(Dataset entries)
▬▬▬▬▬▬

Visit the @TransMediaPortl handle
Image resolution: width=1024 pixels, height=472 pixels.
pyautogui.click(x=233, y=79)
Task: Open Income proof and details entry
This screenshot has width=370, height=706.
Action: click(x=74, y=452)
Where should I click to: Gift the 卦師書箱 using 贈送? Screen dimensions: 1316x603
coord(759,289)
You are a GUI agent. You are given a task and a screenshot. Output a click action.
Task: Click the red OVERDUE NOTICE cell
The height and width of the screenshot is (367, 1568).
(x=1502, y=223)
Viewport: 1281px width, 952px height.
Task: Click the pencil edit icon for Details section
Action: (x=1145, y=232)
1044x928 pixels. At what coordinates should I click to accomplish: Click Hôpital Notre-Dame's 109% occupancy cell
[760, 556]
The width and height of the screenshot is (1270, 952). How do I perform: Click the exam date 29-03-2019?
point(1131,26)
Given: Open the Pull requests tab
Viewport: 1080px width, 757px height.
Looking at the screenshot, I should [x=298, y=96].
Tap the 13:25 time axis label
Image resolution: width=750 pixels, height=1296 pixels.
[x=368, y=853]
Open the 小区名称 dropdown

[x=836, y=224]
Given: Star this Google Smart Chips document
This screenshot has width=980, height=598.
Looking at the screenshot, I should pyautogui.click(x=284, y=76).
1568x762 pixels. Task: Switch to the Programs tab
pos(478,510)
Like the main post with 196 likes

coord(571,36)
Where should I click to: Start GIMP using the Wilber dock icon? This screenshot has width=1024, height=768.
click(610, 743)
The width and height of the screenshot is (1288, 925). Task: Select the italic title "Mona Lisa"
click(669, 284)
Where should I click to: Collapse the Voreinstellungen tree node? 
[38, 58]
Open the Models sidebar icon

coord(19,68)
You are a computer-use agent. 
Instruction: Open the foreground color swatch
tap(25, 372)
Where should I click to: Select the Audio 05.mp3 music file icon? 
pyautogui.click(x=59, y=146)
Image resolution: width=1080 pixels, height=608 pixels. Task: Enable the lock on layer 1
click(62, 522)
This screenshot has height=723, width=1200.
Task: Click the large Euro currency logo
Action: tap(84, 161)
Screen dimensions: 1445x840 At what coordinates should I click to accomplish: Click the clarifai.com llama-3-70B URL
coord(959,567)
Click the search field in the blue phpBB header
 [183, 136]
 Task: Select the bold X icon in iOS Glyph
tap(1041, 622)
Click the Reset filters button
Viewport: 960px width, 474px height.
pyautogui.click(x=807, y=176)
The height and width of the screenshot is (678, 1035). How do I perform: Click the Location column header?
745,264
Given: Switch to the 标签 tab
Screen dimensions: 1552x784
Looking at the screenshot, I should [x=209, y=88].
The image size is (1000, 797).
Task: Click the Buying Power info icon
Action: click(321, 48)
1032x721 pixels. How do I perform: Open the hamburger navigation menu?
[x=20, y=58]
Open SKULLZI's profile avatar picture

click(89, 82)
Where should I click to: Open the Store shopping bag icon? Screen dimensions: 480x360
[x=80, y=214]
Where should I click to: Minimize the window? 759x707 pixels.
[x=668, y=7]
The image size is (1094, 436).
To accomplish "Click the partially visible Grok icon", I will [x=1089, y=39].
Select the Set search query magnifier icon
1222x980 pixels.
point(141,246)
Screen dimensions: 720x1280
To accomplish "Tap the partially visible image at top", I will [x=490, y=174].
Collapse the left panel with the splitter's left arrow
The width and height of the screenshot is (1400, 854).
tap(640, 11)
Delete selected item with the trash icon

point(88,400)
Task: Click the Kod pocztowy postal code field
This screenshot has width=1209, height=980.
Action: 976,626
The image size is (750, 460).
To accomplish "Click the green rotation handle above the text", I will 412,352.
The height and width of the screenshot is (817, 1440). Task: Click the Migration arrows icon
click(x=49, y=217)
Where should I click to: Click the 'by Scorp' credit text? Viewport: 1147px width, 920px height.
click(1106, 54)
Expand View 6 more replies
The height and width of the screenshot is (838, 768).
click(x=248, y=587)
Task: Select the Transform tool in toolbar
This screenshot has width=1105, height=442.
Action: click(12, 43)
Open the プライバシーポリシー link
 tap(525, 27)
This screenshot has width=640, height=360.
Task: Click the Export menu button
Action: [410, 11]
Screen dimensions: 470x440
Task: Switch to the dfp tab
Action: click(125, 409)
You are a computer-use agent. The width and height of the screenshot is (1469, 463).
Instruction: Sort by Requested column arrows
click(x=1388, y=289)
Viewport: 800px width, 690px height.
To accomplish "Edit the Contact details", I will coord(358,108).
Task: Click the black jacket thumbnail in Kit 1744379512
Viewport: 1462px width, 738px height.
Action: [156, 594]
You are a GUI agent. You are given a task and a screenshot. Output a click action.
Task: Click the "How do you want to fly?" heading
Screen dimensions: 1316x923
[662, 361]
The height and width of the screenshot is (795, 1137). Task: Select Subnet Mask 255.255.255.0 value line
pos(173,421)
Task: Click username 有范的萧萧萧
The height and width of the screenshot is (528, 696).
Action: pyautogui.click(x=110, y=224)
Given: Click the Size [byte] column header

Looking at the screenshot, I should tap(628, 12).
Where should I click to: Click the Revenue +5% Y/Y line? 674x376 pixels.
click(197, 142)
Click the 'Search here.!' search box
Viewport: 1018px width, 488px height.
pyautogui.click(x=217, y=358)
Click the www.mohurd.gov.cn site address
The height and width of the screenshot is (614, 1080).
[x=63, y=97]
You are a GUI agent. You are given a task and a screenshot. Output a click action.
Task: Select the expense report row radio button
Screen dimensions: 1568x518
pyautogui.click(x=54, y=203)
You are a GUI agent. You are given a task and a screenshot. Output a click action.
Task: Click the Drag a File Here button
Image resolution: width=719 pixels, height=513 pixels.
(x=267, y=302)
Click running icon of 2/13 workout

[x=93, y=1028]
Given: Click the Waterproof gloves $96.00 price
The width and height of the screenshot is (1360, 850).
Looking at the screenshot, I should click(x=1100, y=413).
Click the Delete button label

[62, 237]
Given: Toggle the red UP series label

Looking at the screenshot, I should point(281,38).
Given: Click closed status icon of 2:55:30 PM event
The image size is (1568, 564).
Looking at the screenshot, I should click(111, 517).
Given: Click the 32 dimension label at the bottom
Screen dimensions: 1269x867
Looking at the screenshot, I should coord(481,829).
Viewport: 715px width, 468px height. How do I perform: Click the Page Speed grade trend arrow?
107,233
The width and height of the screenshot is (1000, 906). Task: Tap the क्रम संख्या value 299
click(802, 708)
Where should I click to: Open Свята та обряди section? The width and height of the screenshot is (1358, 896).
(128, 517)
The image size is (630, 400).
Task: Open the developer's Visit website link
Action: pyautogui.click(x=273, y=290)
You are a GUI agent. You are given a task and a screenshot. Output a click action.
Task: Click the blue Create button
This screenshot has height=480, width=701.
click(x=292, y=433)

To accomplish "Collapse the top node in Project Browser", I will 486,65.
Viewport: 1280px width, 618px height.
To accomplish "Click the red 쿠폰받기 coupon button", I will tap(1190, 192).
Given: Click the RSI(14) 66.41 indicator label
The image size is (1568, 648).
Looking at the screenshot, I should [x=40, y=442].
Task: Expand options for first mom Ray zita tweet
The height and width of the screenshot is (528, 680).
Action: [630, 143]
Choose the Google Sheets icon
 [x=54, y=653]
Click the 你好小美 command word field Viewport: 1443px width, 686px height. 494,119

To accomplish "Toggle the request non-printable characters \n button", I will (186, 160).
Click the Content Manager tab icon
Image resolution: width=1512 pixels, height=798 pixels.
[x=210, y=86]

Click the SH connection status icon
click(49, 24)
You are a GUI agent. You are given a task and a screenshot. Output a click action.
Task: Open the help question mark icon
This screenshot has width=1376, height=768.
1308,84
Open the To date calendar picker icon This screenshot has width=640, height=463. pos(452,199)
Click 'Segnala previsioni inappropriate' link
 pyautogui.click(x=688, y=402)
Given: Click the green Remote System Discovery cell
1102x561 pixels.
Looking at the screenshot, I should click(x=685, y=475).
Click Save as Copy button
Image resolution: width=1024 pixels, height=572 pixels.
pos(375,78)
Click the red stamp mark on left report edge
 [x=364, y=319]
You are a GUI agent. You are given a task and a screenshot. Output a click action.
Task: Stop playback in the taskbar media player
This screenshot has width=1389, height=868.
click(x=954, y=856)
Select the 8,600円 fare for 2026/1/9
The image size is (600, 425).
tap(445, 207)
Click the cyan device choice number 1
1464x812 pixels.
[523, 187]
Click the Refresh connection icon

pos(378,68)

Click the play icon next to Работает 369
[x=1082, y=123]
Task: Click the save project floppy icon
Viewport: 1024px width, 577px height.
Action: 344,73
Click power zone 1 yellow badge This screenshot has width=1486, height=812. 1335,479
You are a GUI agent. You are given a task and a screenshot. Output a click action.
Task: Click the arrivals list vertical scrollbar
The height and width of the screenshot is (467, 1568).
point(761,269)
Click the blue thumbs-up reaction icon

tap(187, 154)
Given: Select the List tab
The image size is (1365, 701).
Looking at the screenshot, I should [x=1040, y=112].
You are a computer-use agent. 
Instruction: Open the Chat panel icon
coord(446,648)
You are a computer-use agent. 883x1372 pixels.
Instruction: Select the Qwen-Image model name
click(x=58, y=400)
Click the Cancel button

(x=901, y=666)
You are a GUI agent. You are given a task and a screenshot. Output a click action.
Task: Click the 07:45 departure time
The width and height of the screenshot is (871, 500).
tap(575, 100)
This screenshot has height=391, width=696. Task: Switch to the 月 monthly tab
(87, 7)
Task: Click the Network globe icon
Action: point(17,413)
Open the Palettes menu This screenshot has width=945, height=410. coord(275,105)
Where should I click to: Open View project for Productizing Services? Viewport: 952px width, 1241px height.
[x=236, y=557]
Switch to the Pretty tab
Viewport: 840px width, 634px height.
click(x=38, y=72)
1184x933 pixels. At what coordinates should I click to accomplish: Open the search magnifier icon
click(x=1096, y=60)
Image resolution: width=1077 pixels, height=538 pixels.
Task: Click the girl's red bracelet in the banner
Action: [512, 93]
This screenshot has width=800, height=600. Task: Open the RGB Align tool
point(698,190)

▬▬▬▬▬▬

## WHAT THE TASK REQUIRES:
Check each line of the records above, and copy those that hold the word "green".

## ANSWER FOR THIS EXERCISE:
To accomplish "Click the green rotation handle above the text", I will 412,352.
Given: Click the green Remote System Discovery cell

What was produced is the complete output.